The brachialis and brachioradialis are work with the biceps brachii to flex the forearm at the elbow. Developing these form muscles are important for a proportionally developed body when you’re trying to build mass.

Benefits of Barbell Curls

Barbell bicep curls offer several benefits. This is a great way to target a specific muscle that adds a lot to your overall physique. The size gains from bicep barbell curls help overall programs to gain mass.

Also, barbell curls help to improve grip strength and strengthen forearms. This can positively impact performance on a variety of other exercises that require pulling. This includes bent over rows and deadlifts.

You have to use your arms every day for a variety of tasks. Consistent exercise can help to prevent injuries to the muscles and tendons in your arms.

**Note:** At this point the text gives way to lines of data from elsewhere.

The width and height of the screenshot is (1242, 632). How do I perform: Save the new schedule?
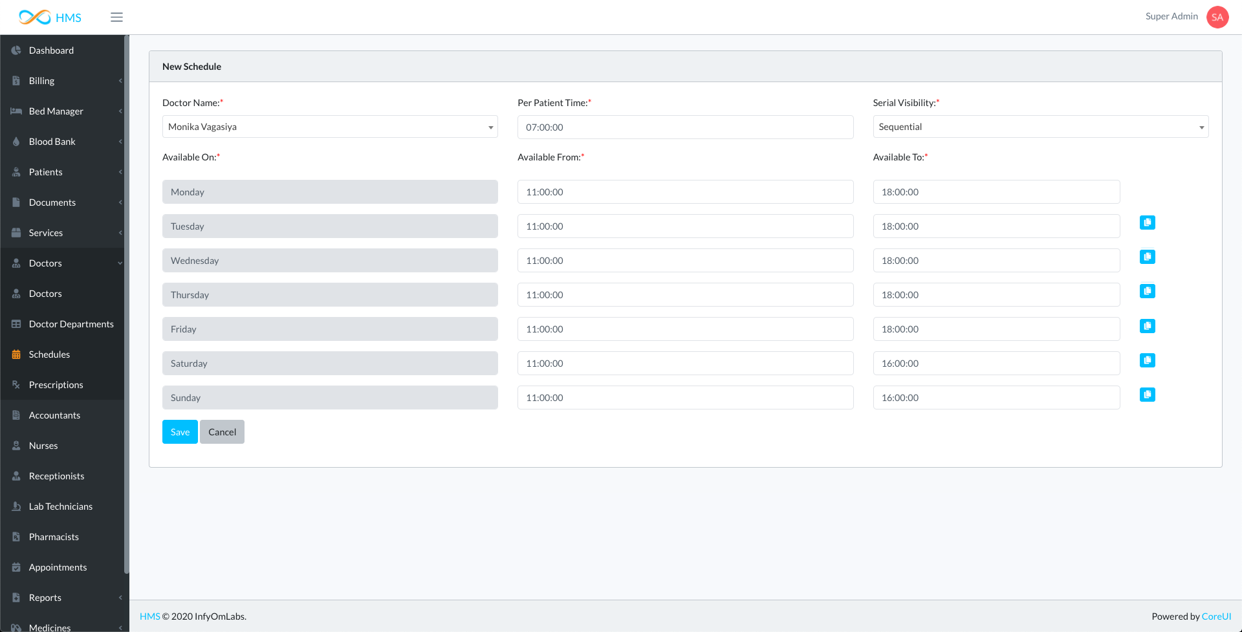[x=180, y=432]
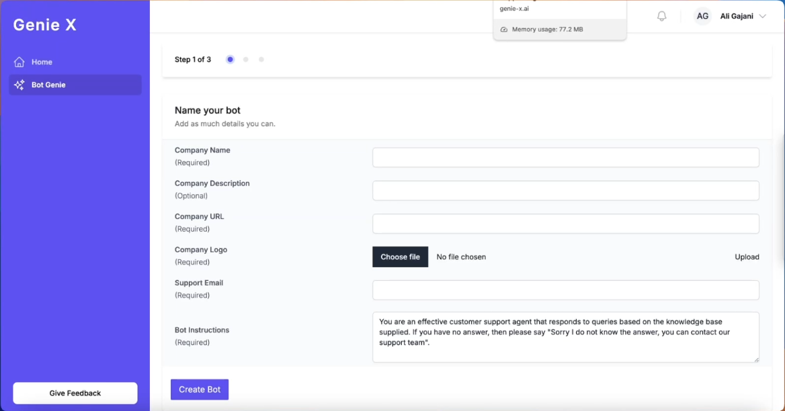Click the icon beside Bot Genie label
This screenshot has height=411, width=785.
click(x=20, y=85)
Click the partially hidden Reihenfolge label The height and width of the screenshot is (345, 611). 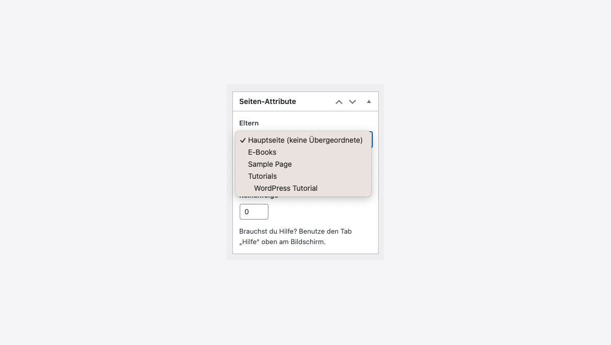259,197
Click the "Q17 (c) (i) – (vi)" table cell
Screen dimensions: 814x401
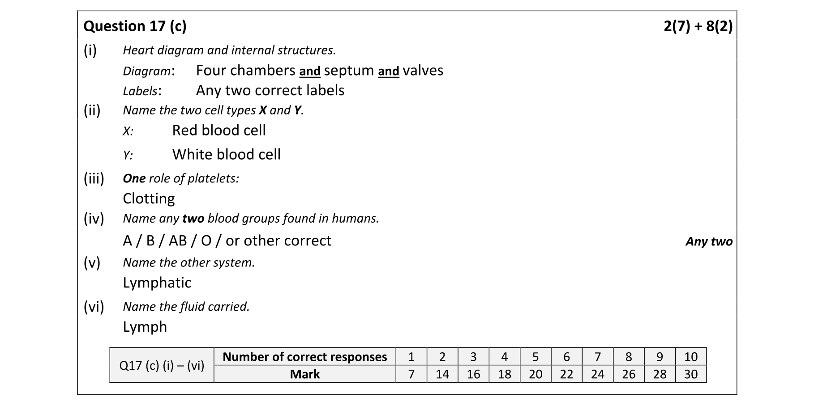(x=162, y=365)
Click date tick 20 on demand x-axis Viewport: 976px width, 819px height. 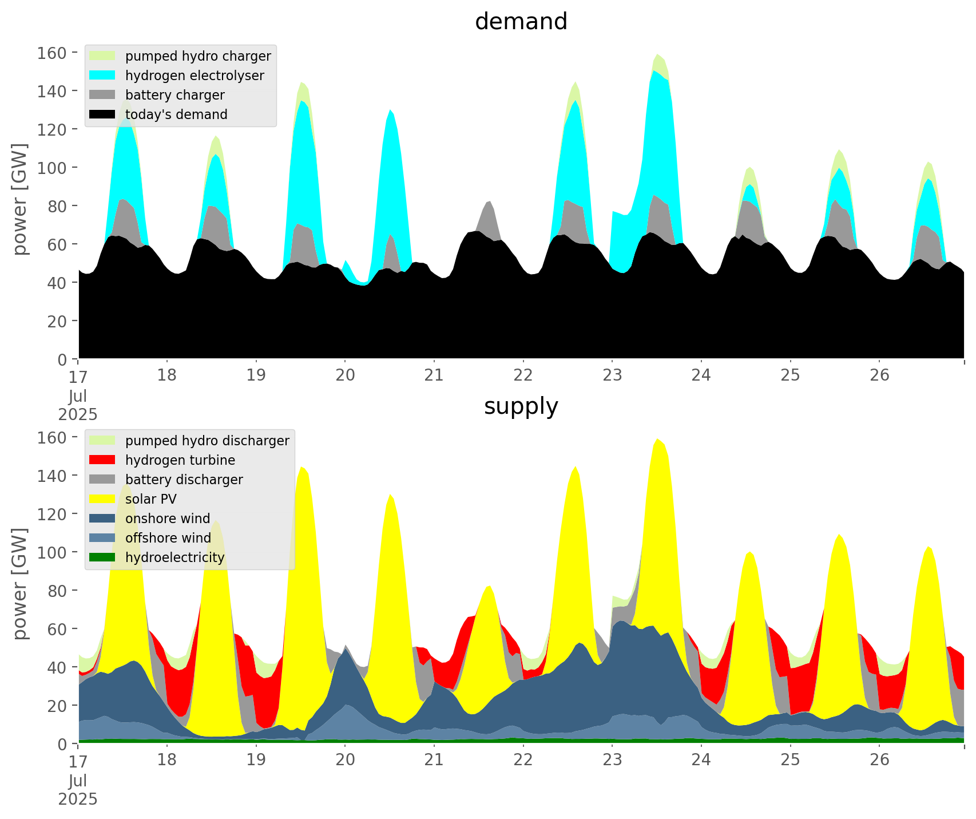[345, 375]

Lastly, because working the biceps is so common and enjoyed at the gym, bicep curls can be a good exercise to help get past mental hurdles in the gym presented by less popular exercises.

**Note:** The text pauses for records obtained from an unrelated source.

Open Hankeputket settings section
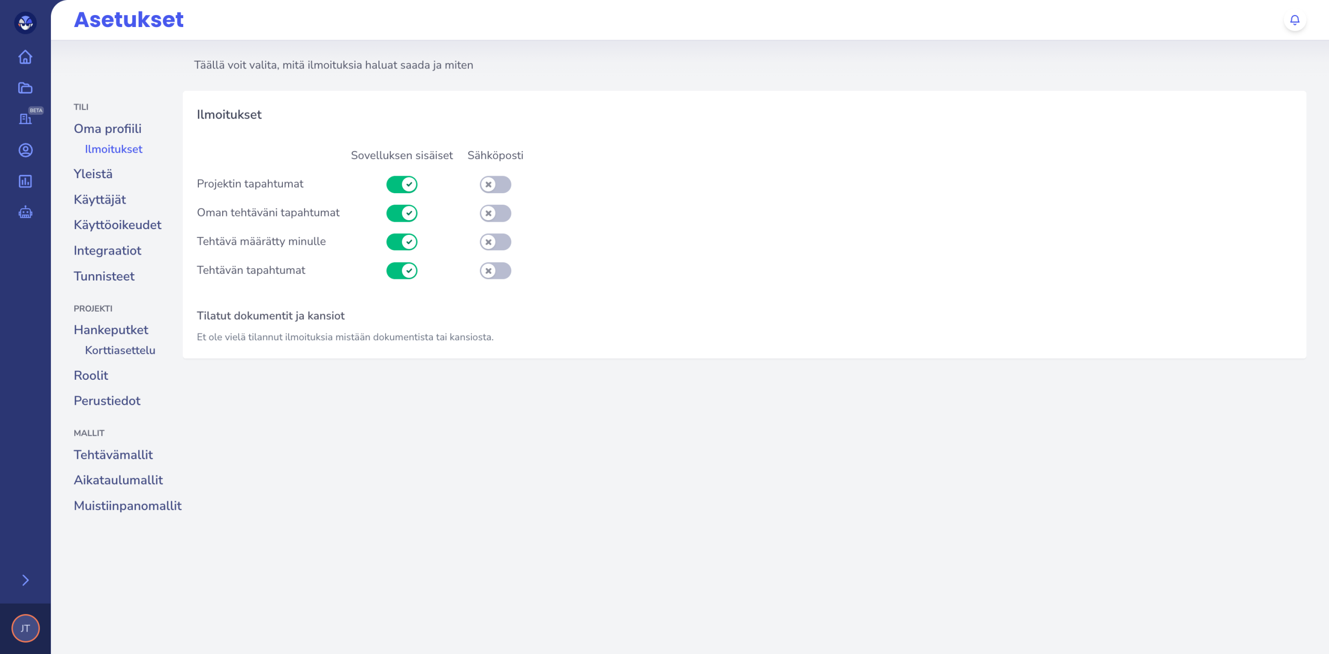Image resolution: width=1329 pixels, height=654 pixels. click(x=111, y=330)
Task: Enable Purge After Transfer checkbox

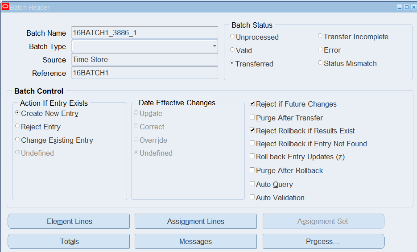Action: click(x=252, y=118)
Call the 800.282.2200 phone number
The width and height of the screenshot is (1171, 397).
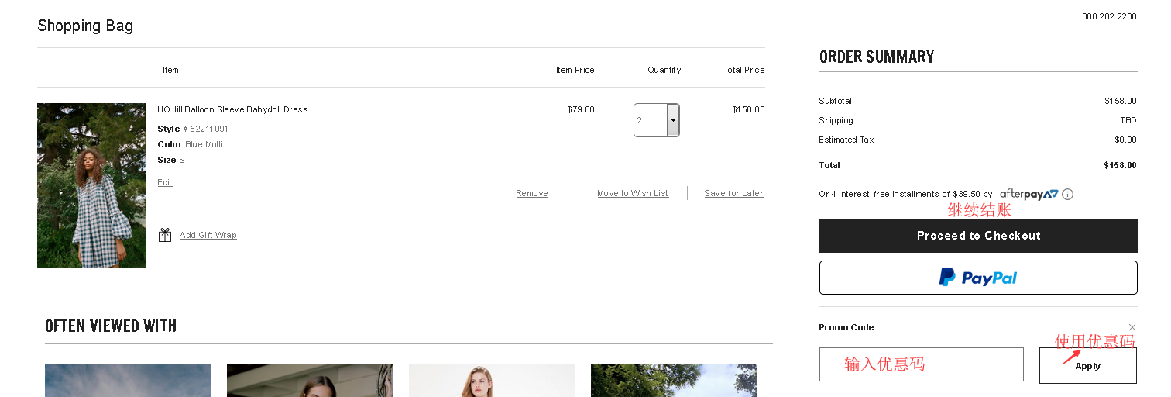(1109, 16)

Popular variations of the bicep curl include curls with dumbbells, cables, or bands. Barbells allow you to lift more weight than you can otherwise, which accelerates your progress and muscle growth.

Barbell curls develop massive biceps if done right.
Photo by Pikx By Panther on Pexels.com

Step-by-Step Guide to Perform Bicep Barbell Curl

It probably didn’t take much convincing to get you to try the bicep barbell curl. Here’s how to include it in your routine.

  1. Load the barbell with an appropriately challenging weight, but don’t let your ego decide for you. It’s ok to lift just the bar without additional weight.
  2. Grab the bar with a supinated grip at shoulder width. This means your palms are up.
  3. Stand upright with arms fully extended, chest up, and shoulder blades retracted. Keep your elbows close to your torso. This should be your starting position.
  4. Your feet should be shoulder width apart with your toes pointing straight forward.
  5. Despite many fitness influencers encouraging you to squeeze the barbell with your hands, you should not do that. The idea came from trying to maximize the forearm workout. However, that squeeze takes emphasis off of the bicep.
  6. Exhale and curl the barbell up until it reaches shoulder level. Your elbows should continue to stay at your sides and your upper arms should not move.
  7. Squeeze your biceps at the top of the movement and hold the contraction for one second.
  8. Inhale and slowly lower the barbell to the starting position.
  9. Repeat.

Tips and Tricks to Maximize Your Barbell Curls

To really get the most from this exercise, there are a couple of tips and tricks, especially regarding proper form to consider.

  • Your elbows need to stay in place. People tend to let them drift forward and up. That means the challenge of the weight moves away from your biceps. To build the right habit, try biceps curls with your back and elbows pressed against a wall. They should never leave the wall throughout the entire movement.
  • Do not let momentum carry the weight up for you. Don’t swing the weight up and down. Pause at the bottom and control both the curl up and return down by counting one full second for each portion. Controlled eccentric lifts are linked to massive muscle growth, so don’t cheat yourself here.
  • Squeeze your biceps at the top of the curl. Pausing alone means nothing if your biceps aren’t working in that position. Squeeze.
  • Make sure to breathe properly and practice before going heavy. Exhale when you are curling the weight up and inhale when you bring it back down in a slow controlled motion.
  • Don’t allow your posture to slouch during the exercise.
  • If you feel wrist pain from barbell curls, try using a different bar, such as an EZ curl bar that is bent. This helps put your wrists in a more comfortable position. Wrist straps or gloves with attached straps can also help.
  • Just like any exercise, give your body a chance to warm up by starting with light weights before working your way up.

I hope this post helps you understand everything you need to know about barbell bicep curls!